KM Karya Sakti ditangkap di perairan Bantan Tengah dengan koordinat 01-45-30 U / 102-13-30 T. Kapal yang mengangkut 28 ton bawang merah ini ditangkap 8 November 2016 tim patroli BC-9004 saat patroli di wilayah perbatasan Kepri-Malaysia.

Kapal yang dinakhodai pria berinisial ZE, 41, ini mengangkut bawang merah dari Kuala Linggi, Malaysia, dengan tujuan Bengkalis, Provinsi Riau. "Perkiraan jumlah muatannya sebanyak 3.115 karung bawang merah," kata Parjiya di Kantor DJBC Kepri, di Tanjungbalai Karimun, Selasa (15/11/2016).

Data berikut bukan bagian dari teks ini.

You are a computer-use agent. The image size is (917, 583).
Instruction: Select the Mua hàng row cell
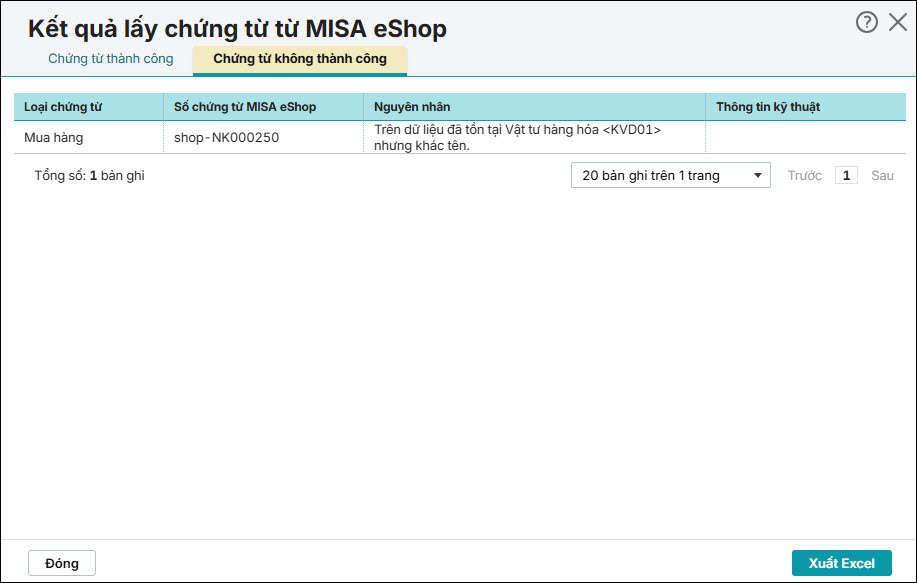click(54, 138)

Kapal kedua, KM Diandra, mengangkut 3,6 ton bawang merah, juga ditangkap Tim Patroli BC-9004 sekitar perairan Bantan Tengah di koordinat 01-40-00 U/102-17-30 T. Petugas yang berpatroli mencurigai barang muatan kapal. 

Ketika berusaha didekati, nakhoda kapal berinisial RO, 35, berusaha menabrakkan kapalnya ke kapal patroli, sehingga mengakibatkan kapal tersebut oleng dan tak lama kemudian karam bersama barang muatan. 

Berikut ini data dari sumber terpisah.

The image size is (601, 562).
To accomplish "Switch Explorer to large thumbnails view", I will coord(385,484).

"Barang bukti yang bisa kami selamatnya dari kejadian tersebut sekira 3,6 ton," ujarnya. 

Kapal terakhir yang ditangkap adalah kapal tanpa nama. Kapal yang dinakhodai oleh RM, 42, tersebut ditangkap patroli BC-9004 ketika melintasi perairan Tanjung Sampayan di koordinat 01-20-878 U/102-54-520 T, pada 12 November 2016. Kapal ini mengangkut 16,67 ton bawang merah asal Batu Pahat, Malaysia. 

"Bawang merah tersebut akan dibawa ke Tanjungbatu, Karimun, Kepri. Kapal ini berlayar tanpa dilengkapi dokumen pelindung yang sah, termasuk manifes barang. Guna pemeriksaan lebih lanjut, ketiga kapal dibawa ke pelabuhan DJBC Kanwil Kepri," ujarnya. 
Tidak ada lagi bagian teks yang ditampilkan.